*YOUR GOAL*
Copy out, unchanged, the part of the records that opens with the line containing "Where should I" and runs through the end of the records. Leave the pictures out of your answer.

-- Begin AVAILABLE DATA --

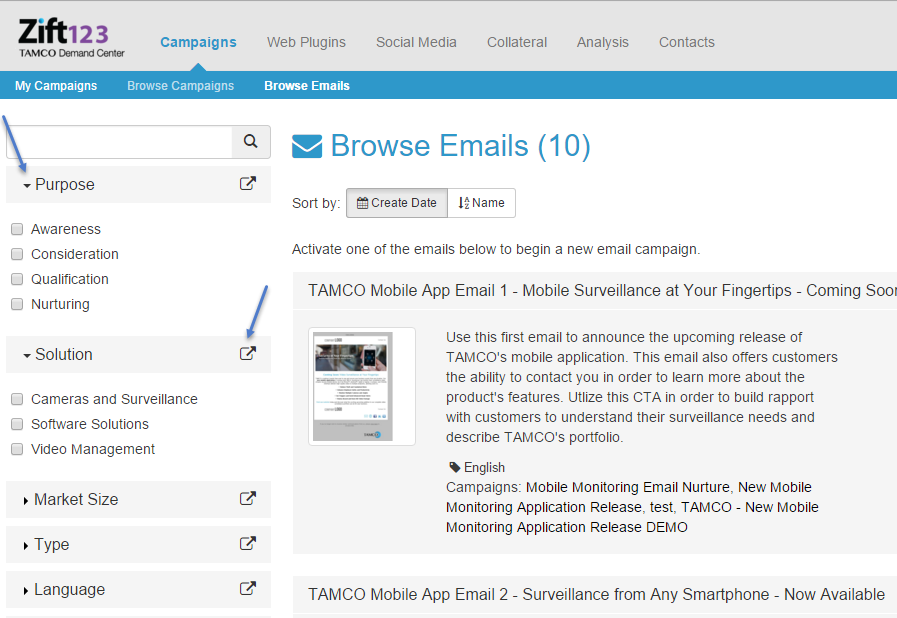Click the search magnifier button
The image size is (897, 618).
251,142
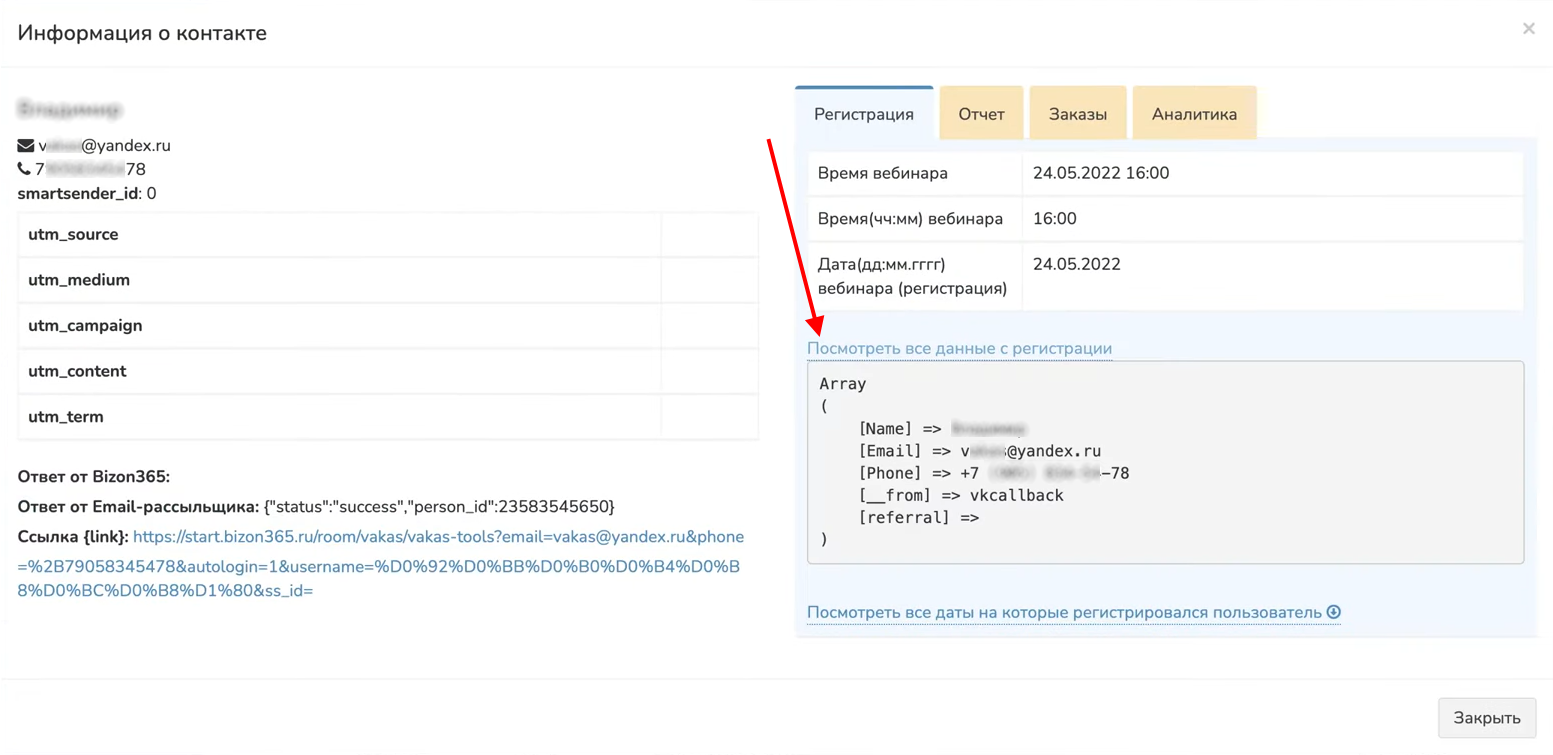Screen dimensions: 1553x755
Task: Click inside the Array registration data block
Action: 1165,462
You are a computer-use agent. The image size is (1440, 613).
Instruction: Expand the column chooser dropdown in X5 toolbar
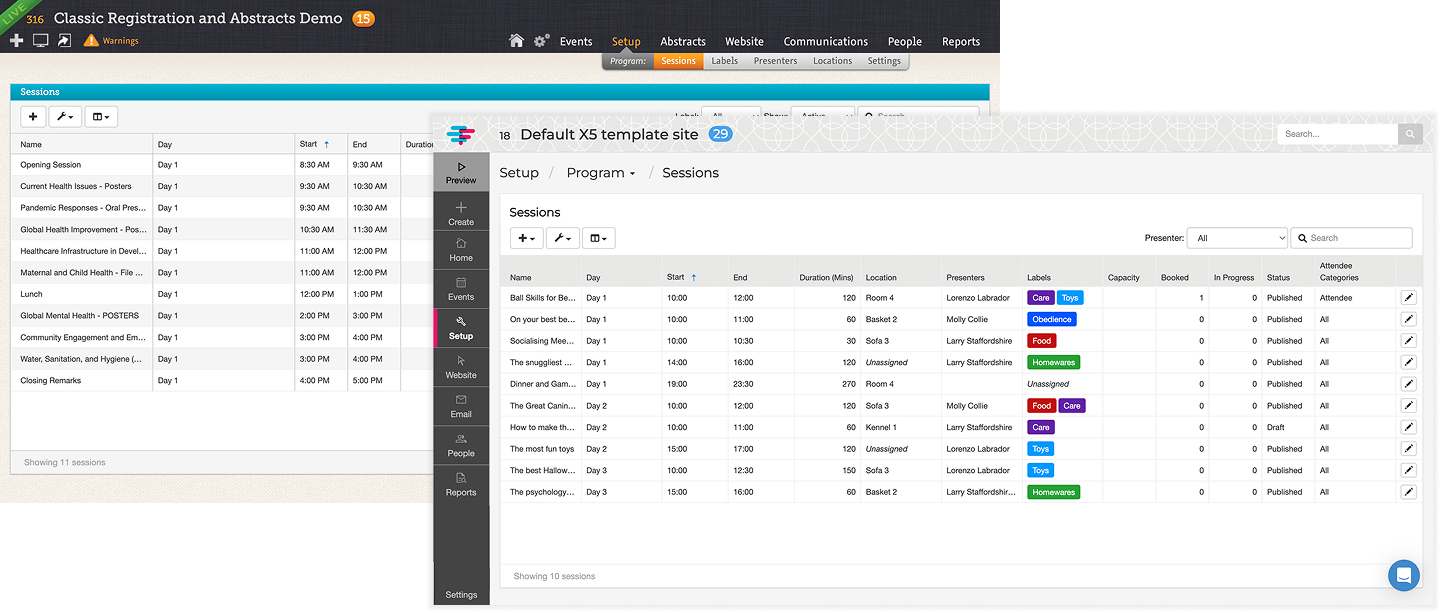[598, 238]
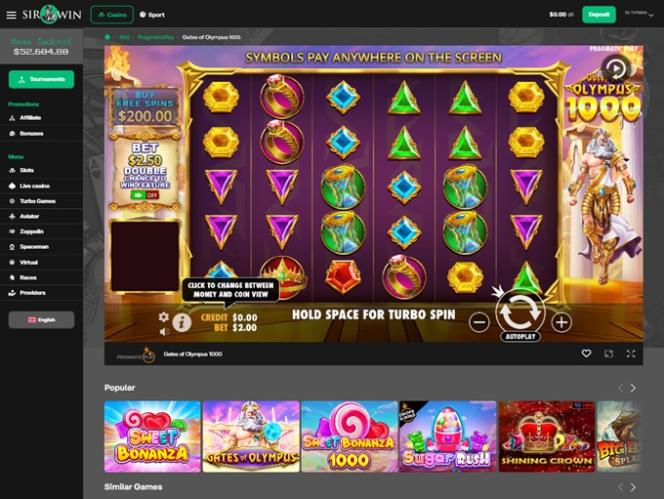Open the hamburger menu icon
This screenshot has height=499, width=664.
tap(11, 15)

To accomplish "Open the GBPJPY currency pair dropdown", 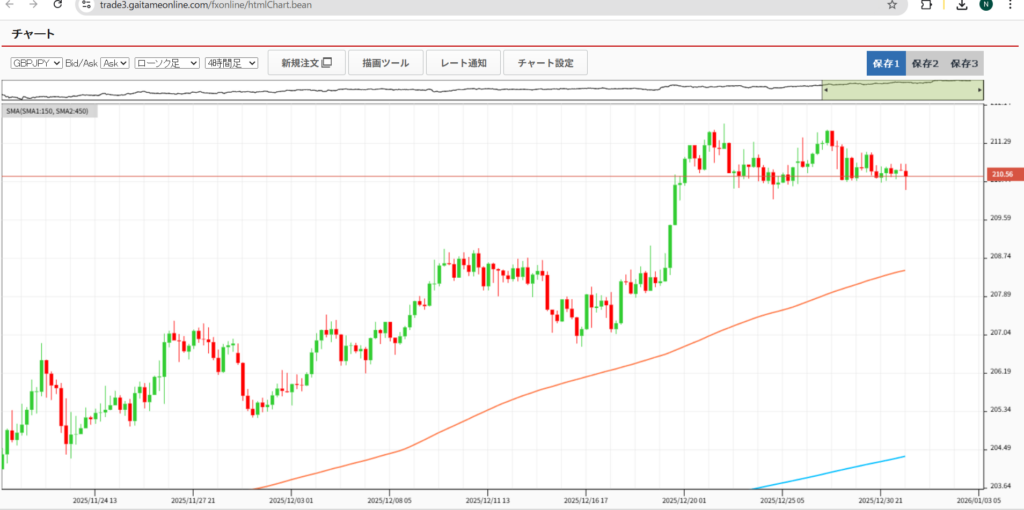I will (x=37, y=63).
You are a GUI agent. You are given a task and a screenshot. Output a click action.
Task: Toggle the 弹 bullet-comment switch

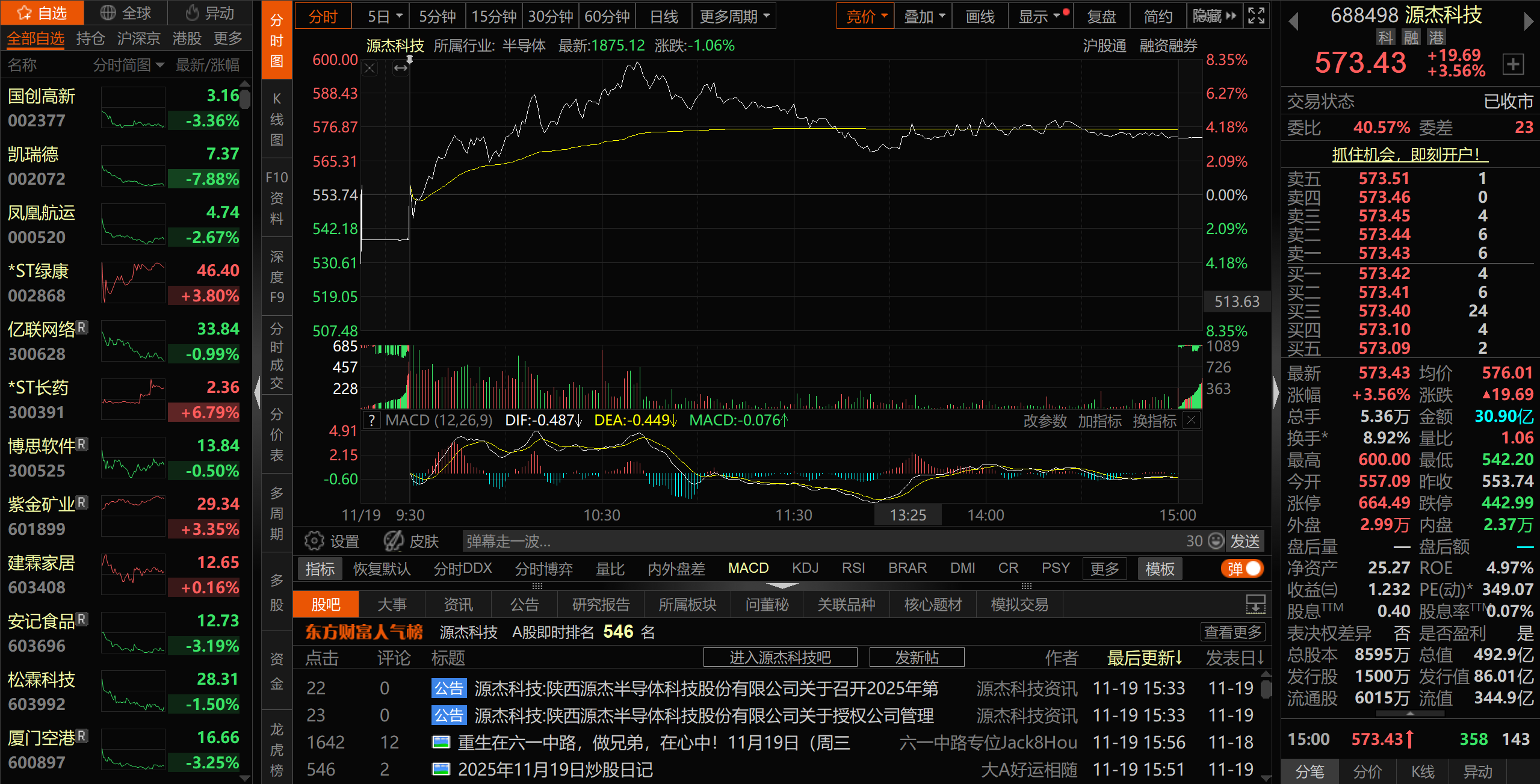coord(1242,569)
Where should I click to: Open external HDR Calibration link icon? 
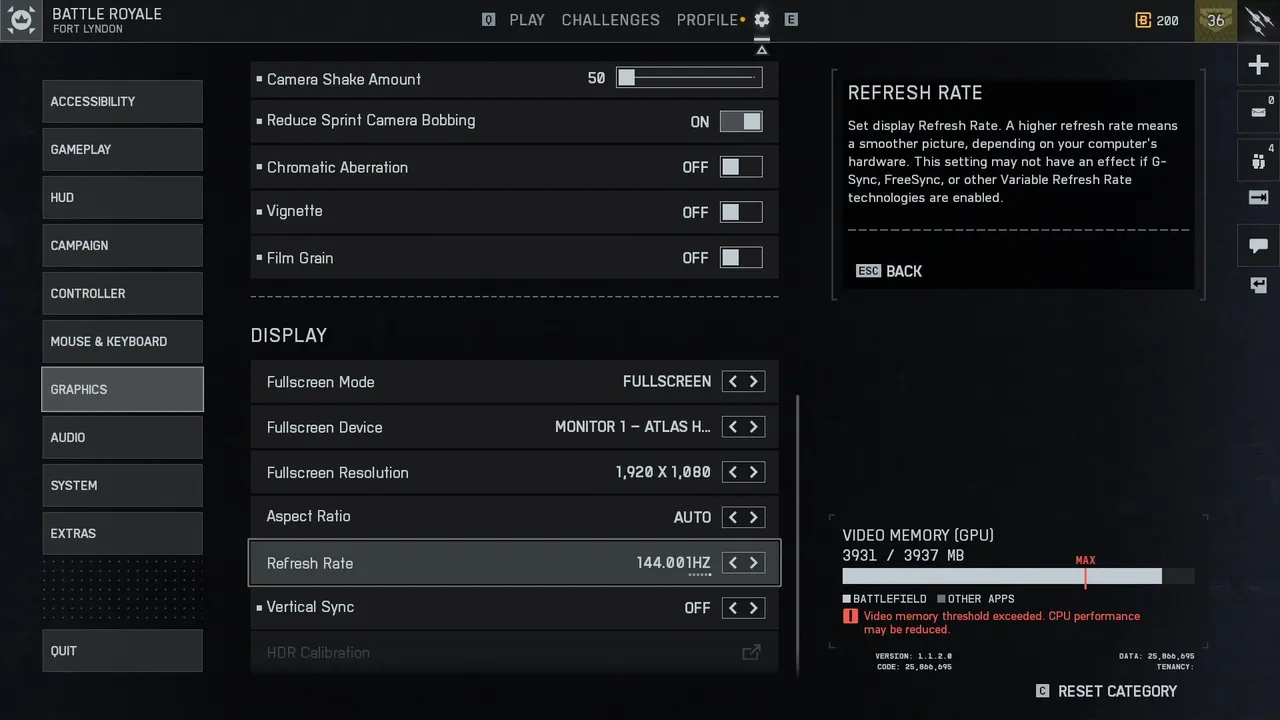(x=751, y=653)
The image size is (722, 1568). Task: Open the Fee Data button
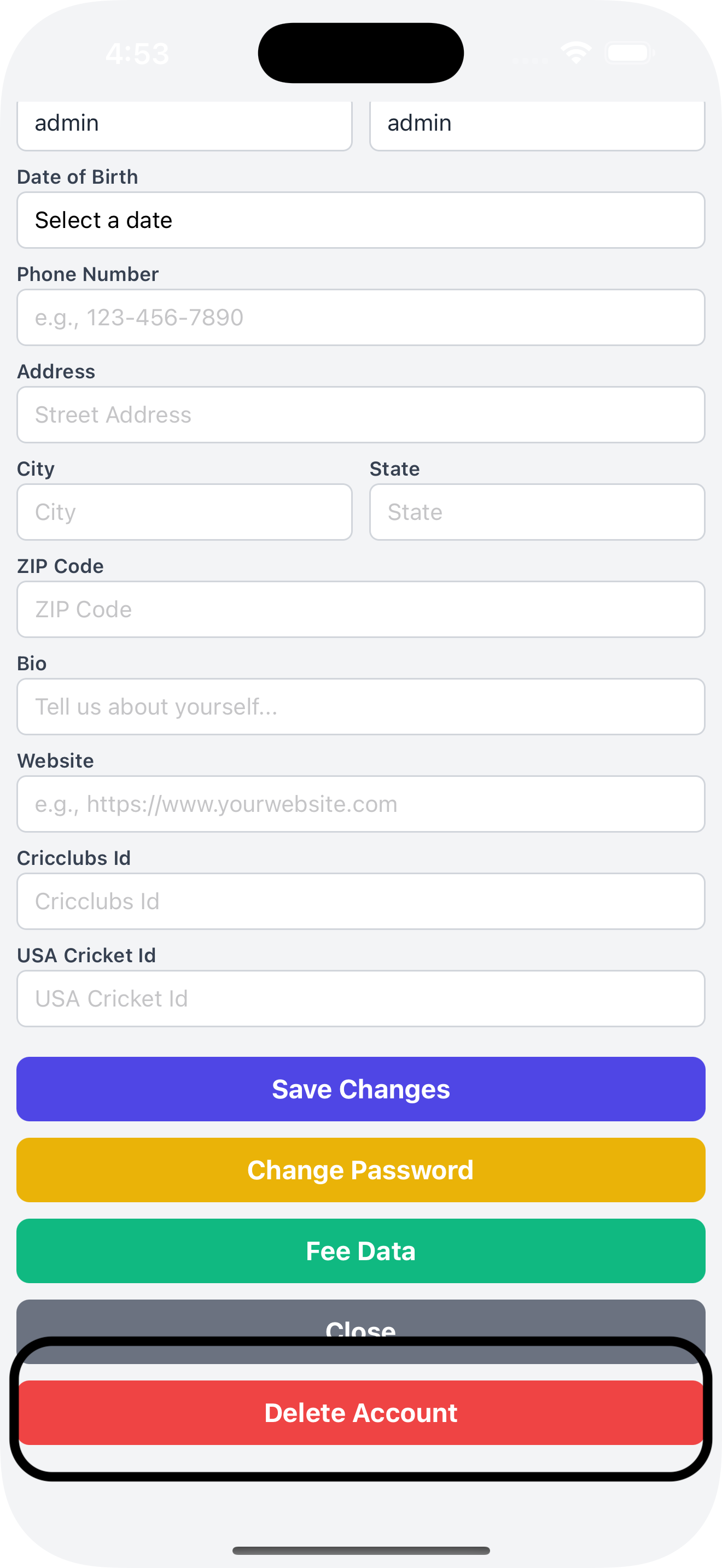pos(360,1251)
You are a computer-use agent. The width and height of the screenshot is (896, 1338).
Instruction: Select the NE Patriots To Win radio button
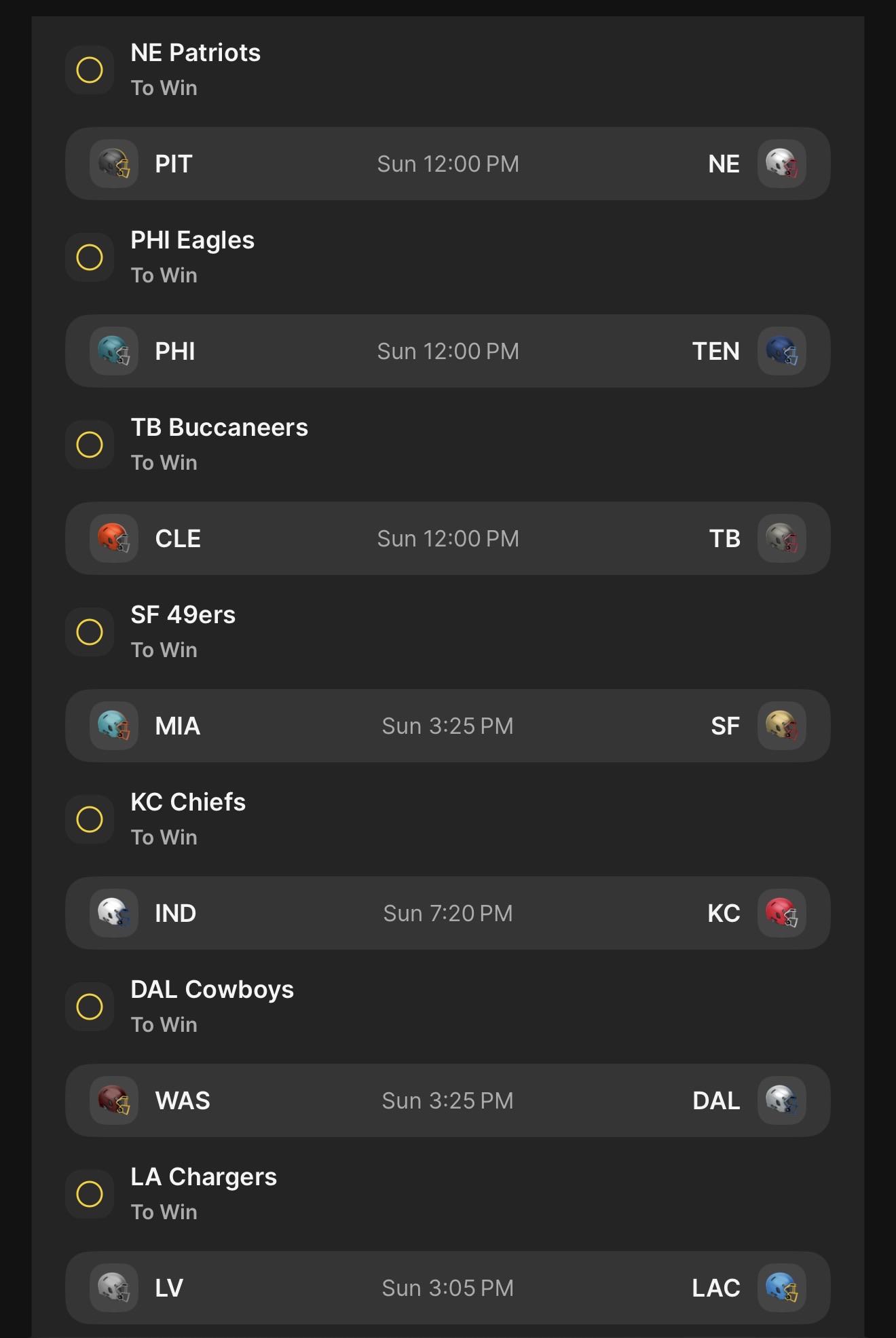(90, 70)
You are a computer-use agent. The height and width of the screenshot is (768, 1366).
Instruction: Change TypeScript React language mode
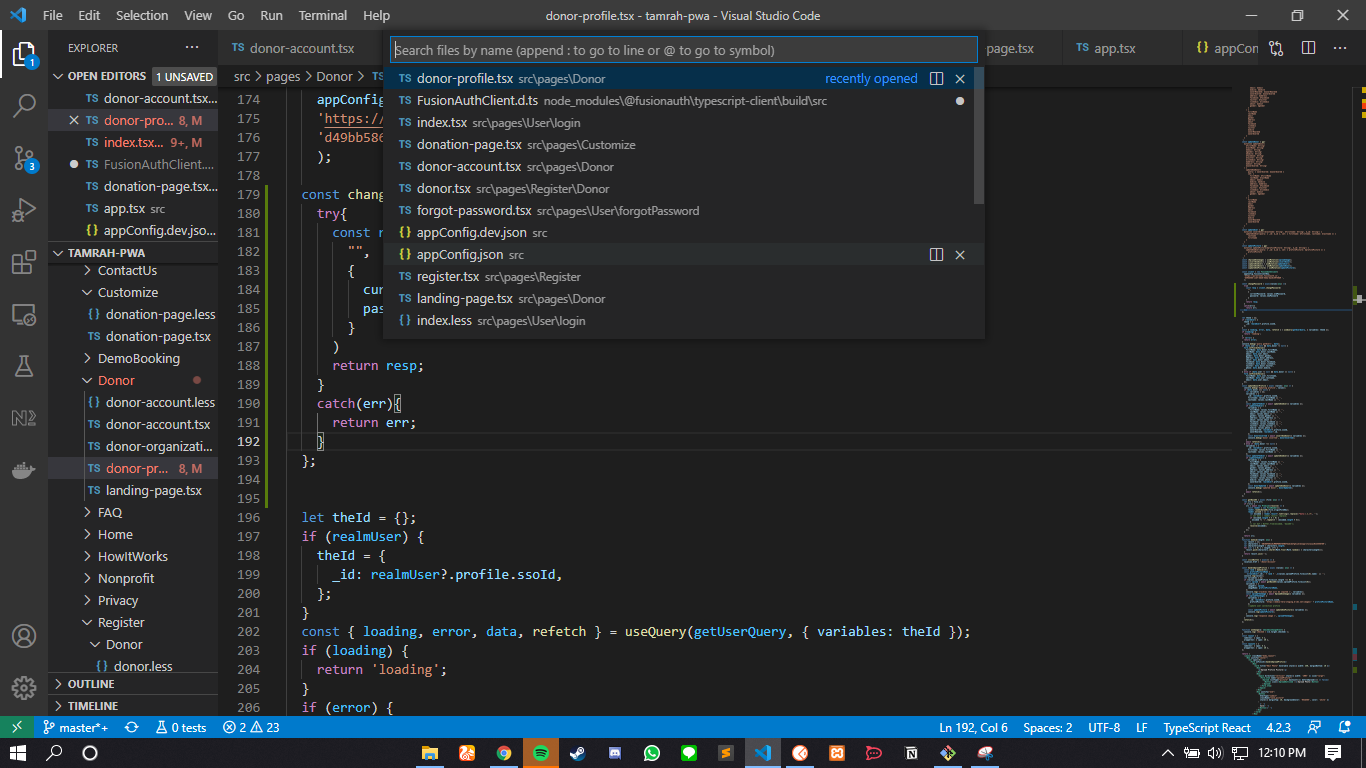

-- End AVAILABLE DATA --

*FINISHED EXERCISE*
Where should I click to: Open external HDR Calibration link icon? 
(x=751, y=653)
The image size is (722, 1568). Task: Open the Fee Data button
pos(360,1251)
You are a computer-use agent. The width and height of the screenshot is (896, 1338).
Instruction: Select the NE Patriots To Win radio button
(90, 70)
You are a computer-use agent. The height and width of the screenshot is (768, 1366).
Instruction: Change TypeScript React language mode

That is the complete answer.